What is the name of rule: $a^2\cdot b^2 = (ab)^2$ and how to justify it mathematically? It is easy to illustrate the rule, for instance
$ 10^2 \cdot 5^2 = 50^2 = 2500 $
The question is, what is the name of this rule: $a^2\cdot b^2 = (ab)^2$
and how to justify it mathematically?
 A: The rule is a consequence of the commutativity of multiplication, but does not have its own name. One has $a^2*b^2=a*a*b*b=a*b*a*b=(a*b)^2$. More generally one has for powers of products: $(ab)^n=a^nb^n$ for any $n\in\Bbb N$, whenever '$*$' is an (associative and) commutative operation (or even if just $a*b=b*a$).
A: $a^2b^2=(aa)(bb)$ then with associative theorem of real numbers you get
$(aa)(bb)=a(ab)b$ with commutative property you get
$a(ab)b=(ab)ab$ again with associative you finally get
$(ab)ab=(ab)(ab)={(ab)}^2$
I am not sure it has a name, nor does it deserve one.
A: It is a consequence of the fact that multiplication (of real numbers) is commutative. To be precise, we also need that multiplication is associative:
$$\begin{align}a^2\cdot b^2&=(a\cdot a)\cdot (b\cdot b)\\&=((a\cdot a)\cdot b) \cdot b\\&=(a\cdot(a\cdot b))\cdot b\\&=(a\cdot(b\cdot a))\cdot b\\&=((a\cdot b)\cdot a)\cdot b\\&=(a\cdot b)\cdot(a\cdot b)\\&=(a\cdot b)^2\end{align}$$
A: One name for the $n$-ary extension is the generalized commutative law, which states that an associative product of commuting terms remains the same under any permutation $\sigma$ of the terms, i.e. 
$$\ \ \ \ \forall\, i,j\!: \,a_{\large  i} a_{\large  j} = a_{\large j} a_{\large  i}\,\Rightarrow\, \,a_{\large 1} a_{\large 2}\cdots a_{\large n} = a_{\large \sigma 1} a_{\large \sigma 2} \cdots a_{\large \sigma n} $$ 
In particular we have the corollary: $\, ab = ba\,\Rightarrow\, (ab)^k = a^k b^k$
It has a straightforward inductive proof (hint: by induction, in the RHS product  we can commute $a_n$ to the end, then by induction again we can permute the (new) first $n\!-\!1$ terms to be $\:a_1 a_2\cdots a_{n-1})$
Most good abstract algebra textbooks will discuss the generalized associative and commutative laws, e.g. see section 1.4 of Jacobson's Basic Algebra 1.
A: More generally, $a^n \cdot b^n = \left(ab\right)^n$ for any nonnegative integer $n$.
Even more generally, the same equality holds not just for multiplication, but for any associative binary operation, provided that $a$ and $b$ commute.

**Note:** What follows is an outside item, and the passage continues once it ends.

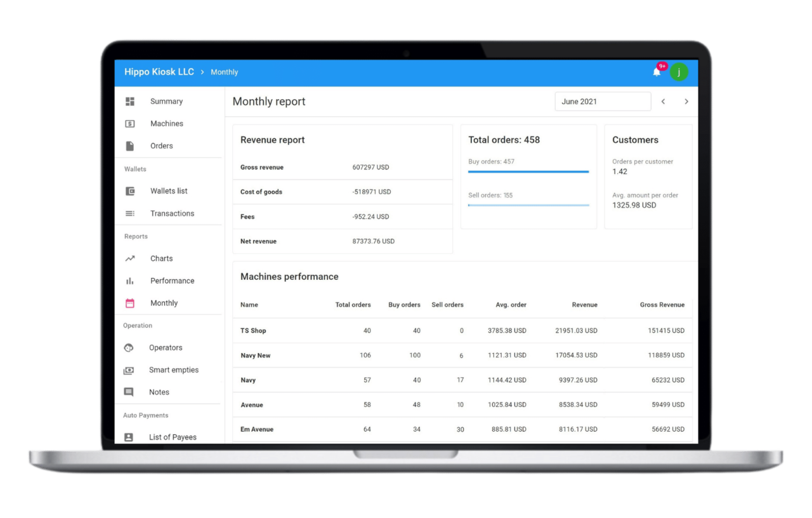Open List of Payees page
This screenshot has width=812, height=518.
(173, 437)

For example, if $f$ and $g$ are two maps from a set $X$ to $X$ such that $f \circ g = g \circ f$, then $f^n \circ g^n = \left(f\circ g\right)^n$ for any nonnegative integer $n$, where $f^n$ means $\underbrace{f \circ f \circ \cdots \circ f}_{n \text{ times}}$ (and similarly $g^n$ and $\left(f\circ g\right)^n$ are defined).
I show three ways to prove this fact (for maps $f$ and $g$) in the solution to Exercise 6 (b) on UMN Fall 2017 Math 4707 homework set #2. The same arguments apply to numbers and products instead of maps and compositions.
A: I'm not sure if it has a name but you can prove it (the general statement) by induction for natural numbers.

To Prove: $a^n\cdot b^n=(a\cdot b)^n, \ n\in \mathbb{N}$
Proof:
Let $P(k)$ denote the statement to be proven.


*

*Base Case: $n=1$
$$(a\cdot b)^{1}=a\cdot b$$

*Inductive Hypothesis: Let $P(k)$ be true, we need to show that $P(k)\implies P(k+1)$
$$P(k+1): (a\cdot b)^{k+1}=(a\cdot b)^k(a\cdot b)$$ $$a^k \cdot b^k \cdot a\cdot b =a^{k+1}\cdot b^{k+1}$$
Hence by the Principle of Mathematical Induction, $P(k)$ is true $\forall \ k \in \mathbb{N}$. 

To prove this statement for all numbers will require using tools from Abstract Algebra which isn't in my toolbox yet.